## Exercise instructions:
Collect each line of the records containing the string "agent".

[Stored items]
··········

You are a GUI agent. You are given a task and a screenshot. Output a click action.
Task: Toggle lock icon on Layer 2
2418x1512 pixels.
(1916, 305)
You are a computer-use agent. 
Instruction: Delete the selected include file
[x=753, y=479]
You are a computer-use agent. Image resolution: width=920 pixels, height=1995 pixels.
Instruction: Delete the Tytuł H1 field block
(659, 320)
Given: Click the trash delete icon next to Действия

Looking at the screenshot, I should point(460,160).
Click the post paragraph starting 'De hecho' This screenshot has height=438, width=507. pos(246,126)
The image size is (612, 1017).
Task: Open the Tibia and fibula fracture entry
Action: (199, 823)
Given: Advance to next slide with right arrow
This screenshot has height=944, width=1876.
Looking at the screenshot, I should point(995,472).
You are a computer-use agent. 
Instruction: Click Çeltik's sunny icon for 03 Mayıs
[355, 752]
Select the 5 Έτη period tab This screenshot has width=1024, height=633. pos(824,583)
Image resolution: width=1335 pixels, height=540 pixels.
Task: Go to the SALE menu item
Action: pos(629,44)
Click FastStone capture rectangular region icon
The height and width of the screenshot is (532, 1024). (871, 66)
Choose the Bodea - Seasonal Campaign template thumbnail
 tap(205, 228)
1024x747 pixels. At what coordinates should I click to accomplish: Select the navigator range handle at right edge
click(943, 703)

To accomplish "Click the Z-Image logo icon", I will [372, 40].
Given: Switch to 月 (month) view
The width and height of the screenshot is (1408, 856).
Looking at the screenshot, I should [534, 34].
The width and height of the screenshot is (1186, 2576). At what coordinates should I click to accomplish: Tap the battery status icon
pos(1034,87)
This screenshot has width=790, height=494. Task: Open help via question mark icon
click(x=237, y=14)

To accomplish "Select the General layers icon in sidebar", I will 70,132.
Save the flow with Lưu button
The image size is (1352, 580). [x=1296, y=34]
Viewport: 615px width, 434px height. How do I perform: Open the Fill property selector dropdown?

··········

## Result of the task:
You are a GUI agent. You are given a task and a screenshot. Output a click action.
You are a computer-use agent. 
You are a computer-use agent. Image resolution: width=920 pixels, height=1995 pixels.
You are a computer-use agent. 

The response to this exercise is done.